Her sire Tiger Hill (Danzig) was undefeated as a three year-old winning the G1 German 2000 Guineas and G1 Grosser Preis von Baden against older horses by four lengths.  He was also placed in the G1 Arc de Triomphe and Timeform rated him among the Top 5 horses sired by Danehill in the northern hemisphere.

Tiger Hill jumped the blocks at stud in Europe with fully 15% of his winners developing into black-type winners.  He stood at Gestt Schlenderhan in Germany but is now on Darley’s Dalham Hall roster at Newmarket.

It’s been a slower start down here with Posavina one of 13 winners to date from his initial southern hemisphere crop.  That total includes Perth filly Yabigorse who was also runner-up in the Listed Challenge Stakes at Ascot last month.  And leading WA owner-breeder Neville Duncan opened Tiger Hill’s second crop account when his homebred Bombora won on debut at Ascot in January.

Posavina is raced by Pencarrow Stud owner-breeders Peter and Phillip Vela.  Her second dam Tis Juliet (Alydar) was a G1 winner in New York and third dam My Juliet (Gallant Romeo) won 24 races up to G2 level in North America.

The Vela brothers have seen their blue and white hooped colours carried by Group 1 winners Ethereal, Romanee Conti, Noble Heights, Star Dancer, Grand Echezeaux and Insouciant.  Another Group 1 could be just a fortnight away.

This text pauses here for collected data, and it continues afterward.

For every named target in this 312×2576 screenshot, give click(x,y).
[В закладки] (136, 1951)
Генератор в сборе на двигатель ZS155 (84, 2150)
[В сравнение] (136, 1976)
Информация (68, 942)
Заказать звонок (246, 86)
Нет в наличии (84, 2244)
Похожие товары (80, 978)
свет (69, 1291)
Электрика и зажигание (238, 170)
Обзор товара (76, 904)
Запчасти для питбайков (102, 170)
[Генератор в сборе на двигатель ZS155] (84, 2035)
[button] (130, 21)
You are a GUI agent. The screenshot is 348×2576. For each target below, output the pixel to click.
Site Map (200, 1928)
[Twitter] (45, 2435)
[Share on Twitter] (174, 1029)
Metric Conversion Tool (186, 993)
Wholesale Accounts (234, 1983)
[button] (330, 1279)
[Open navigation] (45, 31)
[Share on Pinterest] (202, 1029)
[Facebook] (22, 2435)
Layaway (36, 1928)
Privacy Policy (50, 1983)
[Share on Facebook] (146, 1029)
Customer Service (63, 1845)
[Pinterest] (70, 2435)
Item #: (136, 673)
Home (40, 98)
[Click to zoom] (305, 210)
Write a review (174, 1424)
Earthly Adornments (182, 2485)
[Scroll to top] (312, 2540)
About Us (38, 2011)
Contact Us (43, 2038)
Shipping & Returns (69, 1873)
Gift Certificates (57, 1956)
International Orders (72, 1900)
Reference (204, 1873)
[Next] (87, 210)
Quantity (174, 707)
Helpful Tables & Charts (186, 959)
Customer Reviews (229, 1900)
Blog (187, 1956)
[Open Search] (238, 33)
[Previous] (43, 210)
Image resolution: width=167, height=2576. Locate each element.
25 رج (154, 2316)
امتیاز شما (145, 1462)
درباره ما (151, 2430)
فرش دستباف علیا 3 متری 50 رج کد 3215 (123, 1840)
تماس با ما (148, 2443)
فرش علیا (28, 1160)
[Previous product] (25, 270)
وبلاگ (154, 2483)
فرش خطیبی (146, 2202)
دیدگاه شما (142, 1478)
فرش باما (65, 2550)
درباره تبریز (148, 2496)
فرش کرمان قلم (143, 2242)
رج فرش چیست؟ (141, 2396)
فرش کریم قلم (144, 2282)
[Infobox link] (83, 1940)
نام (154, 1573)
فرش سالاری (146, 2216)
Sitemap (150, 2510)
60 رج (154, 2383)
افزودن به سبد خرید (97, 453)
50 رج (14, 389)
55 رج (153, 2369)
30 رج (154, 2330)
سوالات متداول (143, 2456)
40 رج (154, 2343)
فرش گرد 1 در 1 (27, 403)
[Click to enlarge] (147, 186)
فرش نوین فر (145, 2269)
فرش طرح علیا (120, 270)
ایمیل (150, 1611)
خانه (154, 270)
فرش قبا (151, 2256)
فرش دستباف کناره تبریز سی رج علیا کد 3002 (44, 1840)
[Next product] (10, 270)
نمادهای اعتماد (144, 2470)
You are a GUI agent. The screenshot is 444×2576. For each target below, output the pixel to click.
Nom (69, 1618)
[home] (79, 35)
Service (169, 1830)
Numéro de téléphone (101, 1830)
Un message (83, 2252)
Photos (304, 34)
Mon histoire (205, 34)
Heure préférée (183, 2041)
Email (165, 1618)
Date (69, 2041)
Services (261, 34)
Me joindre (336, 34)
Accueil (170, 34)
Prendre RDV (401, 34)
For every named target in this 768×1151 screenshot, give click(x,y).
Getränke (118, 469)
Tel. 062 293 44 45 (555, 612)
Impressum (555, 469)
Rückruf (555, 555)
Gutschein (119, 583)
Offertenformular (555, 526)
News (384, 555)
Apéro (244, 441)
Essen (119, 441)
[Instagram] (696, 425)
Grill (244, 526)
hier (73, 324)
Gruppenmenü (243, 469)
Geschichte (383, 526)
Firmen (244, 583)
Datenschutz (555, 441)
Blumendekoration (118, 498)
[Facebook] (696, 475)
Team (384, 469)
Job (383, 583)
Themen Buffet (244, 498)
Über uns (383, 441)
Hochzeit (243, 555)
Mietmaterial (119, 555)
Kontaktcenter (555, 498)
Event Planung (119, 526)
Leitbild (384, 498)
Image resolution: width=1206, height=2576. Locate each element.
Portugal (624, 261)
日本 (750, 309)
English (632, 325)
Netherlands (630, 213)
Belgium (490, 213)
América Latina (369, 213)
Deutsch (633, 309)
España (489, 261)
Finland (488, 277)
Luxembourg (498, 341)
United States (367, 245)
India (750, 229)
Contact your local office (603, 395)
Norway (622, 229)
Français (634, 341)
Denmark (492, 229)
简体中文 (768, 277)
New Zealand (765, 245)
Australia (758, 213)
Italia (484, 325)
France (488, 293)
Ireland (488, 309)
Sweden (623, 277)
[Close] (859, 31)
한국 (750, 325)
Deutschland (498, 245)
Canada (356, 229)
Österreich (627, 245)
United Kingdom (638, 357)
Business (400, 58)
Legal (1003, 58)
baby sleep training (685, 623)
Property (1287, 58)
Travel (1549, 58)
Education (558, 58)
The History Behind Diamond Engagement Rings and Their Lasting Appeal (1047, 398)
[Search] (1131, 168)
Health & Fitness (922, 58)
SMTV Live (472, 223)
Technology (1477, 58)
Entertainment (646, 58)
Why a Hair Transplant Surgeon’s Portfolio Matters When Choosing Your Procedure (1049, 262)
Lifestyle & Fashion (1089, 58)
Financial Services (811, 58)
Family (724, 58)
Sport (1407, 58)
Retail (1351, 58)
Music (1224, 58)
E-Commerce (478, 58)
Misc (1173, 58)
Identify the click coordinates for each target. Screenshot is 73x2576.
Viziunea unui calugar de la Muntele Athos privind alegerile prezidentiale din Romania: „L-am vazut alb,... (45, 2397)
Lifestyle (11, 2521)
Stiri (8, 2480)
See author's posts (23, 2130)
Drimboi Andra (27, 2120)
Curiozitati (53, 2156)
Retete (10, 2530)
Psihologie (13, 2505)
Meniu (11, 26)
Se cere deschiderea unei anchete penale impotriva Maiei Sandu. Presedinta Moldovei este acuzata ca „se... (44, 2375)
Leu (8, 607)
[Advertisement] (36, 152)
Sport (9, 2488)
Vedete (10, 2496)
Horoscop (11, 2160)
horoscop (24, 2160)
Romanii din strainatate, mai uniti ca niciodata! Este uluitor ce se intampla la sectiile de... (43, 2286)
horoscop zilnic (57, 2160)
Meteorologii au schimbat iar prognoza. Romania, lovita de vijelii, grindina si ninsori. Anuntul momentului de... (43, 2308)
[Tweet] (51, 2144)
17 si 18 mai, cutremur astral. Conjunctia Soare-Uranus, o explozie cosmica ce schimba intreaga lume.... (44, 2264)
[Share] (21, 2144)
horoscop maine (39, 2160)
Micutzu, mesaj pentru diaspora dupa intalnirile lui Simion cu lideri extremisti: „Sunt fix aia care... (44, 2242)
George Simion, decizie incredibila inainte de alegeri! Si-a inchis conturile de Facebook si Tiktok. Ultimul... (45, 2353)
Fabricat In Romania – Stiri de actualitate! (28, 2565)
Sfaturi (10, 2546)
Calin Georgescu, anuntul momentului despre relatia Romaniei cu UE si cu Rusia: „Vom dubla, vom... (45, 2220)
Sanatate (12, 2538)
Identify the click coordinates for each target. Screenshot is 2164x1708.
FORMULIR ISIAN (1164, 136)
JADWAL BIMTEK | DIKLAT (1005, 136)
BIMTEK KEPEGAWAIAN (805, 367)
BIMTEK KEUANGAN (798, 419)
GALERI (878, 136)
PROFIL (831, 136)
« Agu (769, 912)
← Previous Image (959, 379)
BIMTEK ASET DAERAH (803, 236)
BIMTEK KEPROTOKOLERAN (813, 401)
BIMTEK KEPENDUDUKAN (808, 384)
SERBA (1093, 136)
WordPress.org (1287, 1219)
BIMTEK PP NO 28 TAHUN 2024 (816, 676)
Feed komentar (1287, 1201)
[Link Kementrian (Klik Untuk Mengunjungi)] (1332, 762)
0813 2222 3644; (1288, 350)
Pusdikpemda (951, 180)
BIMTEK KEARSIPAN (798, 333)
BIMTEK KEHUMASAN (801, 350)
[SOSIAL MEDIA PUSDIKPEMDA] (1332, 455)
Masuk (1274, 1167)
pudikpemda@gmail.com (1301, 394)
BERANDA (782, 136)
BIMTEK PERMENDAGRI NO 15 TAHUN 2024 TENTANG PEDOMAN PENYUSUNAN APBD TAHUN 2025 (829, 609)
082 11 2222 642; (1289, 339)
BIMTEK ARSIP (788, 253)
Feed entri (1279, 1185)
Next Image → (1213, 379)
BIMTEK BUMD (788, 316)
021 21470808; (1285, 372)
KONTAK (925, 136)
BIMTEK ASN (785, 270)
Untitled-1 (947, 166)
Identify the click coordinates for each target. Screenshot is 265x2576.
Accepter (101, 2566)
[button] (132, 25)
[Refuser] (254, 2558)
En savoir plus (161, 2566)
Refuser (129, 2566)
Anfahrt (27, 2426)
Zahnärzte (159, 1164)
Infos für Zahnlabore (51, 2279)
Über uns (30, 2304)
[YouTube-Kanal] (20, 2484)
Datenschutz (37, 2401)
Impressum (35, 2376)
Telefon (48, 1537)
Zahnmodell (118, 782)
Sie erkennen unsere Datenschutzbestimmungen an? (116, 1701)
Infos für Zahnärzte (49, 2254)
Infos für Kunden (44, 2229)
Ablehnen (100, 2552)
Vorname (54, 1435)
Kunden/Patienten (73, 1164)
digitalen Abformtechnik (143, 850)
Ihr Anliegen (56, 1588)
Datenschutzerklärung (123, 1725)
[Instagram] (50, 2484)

Faint Perfume’s white, black and yellow silks are also right at home in Group 1 company.  Owner Dato Tan Chin Nam and Bart Cummings have enjoyed a wonderful association over the years and Viewed did the colours proud with wins in the Caulfield Cup and Melbourne Cup.

Dato Tan Chin Nam catalogued Faint Perfume for the 2008 Inglis Easter yearling sale but she failed to make a $44,000 reserve.  

Her sire Shamardal is a son of Giant’s Causeway and he was hardly flavour of the month when Darley sold his first southern yearlings at the 2008 majors.  There are no fears now with 11 stakes performers among his 28 winners and he’s currently sitting third behind High Chaparral and Fastnet Rock on the second season sires’ premiership.

Faint Perfume is out of a Zabeel mare who retired a maiden but her second dam Danendri was trained by Bart to win the 1997 AJC Oaks for Dato Tan Chin Nam and Wynyarra Stud’s Ananda Krishnan.

Only top-class fillies sweep the VRC and AJC Oaks.  In the last 30 years, the double has been the reserve of Research (1989), Grand Archway (1999) and Serenade Rose (2006).

Bart’s first champion Light Fingers completed the double way back in 1964-65 and he’s quietly confident Faint Perfume is up to the task.  “She reminds me of Light Fingers and is better than we think,” Cummings said after his filly came from last to win the Kewney first-up.  “She hasn’t grown much but she’s got a great constitution.”

Cummings has even floated the possibility of running Faint Perfume in the AJC Derby before the Oaks.  Danendri was beaten a half-head by Ebony Grosve in the 1997 AJC Derby before backing up a week later in the Oaks.

The Derby form certainly held up.  Following the first two home were Intergaze and Might And Power!